## TO DO
• a. Please write out the part of the woman-in-black article that opens with the words containing "Videos of her" and closes with "over 60,000 followers.".
• b. List every U.S. state named in the woman-in-black article.

[EXCERPT]

WINCHESTER, Va, August 1, 2014 — After two months of social media frenzy, the journey of the mysterious woman in black has come to an end.
The woman, dressed from head to toe in black flowing robes pulling a rolling shopping cart or carrying a canvas black duffle bag, has been spotted walking across the southern United States.
Videos of her travels were posted on the internet showing her refusing food, water or any assistance from people who reached out to her.
Her fame reached unimaginable levels after a Facebook group was created called, “Where is the mysterious woman in black?”
The group page started tracking the woman’s walk and quickly reached over 60,000 followers.
People speculated on what would cause someone to walk across Alabama, Kentucky, Tennessee and West Virginia. The leading theory was a religious pilgrimage, after she was seen on video engaging in a spiritual debate with a stranger.
The page became filled with sighting reports of time and exact location reminiscent of a strange human scavenger hunt.
Then on Wednesday, July 30, 2014, the hunt ended when the woman in black walked into a police station in Winchester, Virginia and telling them that she was planning on ending her walk at this point and wanted to be left alone.
The woman in black is a widow, a mother of two and a veteran from the U.S. Army, named Elizabeth Poles.
The 54-year old has been walking for two months to where she was raised, Winchester, Virginia.
Reuters discovered through the woman’s brother, Raymond Poles, that she has spent the past year in and out of Veteran Affair hospitals although a specific reason for her hospitalization is unknown at this time.
Through social media, people have reported their encounters with Poles as ranging from being kind and respectful to rude and cursing.

[/EXCERPT]
[EXCERPTED DATA]

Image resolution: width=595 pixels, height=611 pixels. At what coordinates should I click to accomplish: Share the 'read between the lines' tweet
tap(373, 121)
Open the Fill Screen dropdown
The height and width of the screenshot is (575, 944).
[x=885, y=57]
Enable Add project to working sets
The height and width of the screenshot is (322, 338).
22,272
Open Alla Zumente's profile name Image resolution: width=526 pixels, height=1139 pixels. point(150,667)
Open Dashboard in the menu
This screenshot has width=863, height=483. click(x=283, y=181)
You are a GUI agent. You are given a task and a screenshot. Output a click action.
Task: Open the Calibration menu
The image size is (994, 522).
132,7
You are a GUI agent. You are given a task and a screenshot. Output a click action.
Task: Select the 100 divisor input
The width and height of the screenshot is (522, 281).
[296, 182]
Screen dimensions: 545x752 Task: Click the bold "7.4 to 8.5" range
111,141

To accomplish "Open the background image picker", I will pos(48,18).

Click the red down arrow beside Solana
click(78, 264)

[/EXCERPTED DATA]
[EXCERPTED DATA]

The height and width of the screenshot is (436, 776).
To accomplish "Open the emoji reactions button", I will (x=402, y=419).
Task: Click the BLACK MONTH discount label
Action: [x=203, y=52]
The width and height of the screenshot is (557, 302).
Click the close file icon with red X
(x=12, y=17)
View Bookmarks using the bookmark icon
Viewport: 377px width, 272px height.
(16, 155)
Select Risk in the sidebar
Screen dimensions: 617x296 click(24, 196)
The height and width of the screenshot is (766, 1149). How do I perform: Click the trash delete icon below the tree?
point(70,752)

[/EXCERPTED DATA]

## EXPECTED RESULTS
• a.
Videos of her travels were posted on the internet showing her refusing food, water or any assistance from people who reached out to her.
Her fame reached unimaginable levels after a Facebook group was created called, “Where is the mysterious woman in black?”
The group page started tracking the woman’s walk and quickly reached over 60,000 followers.

• b. Alabama, Kentucky, Tennessee, West Virginia, Virginia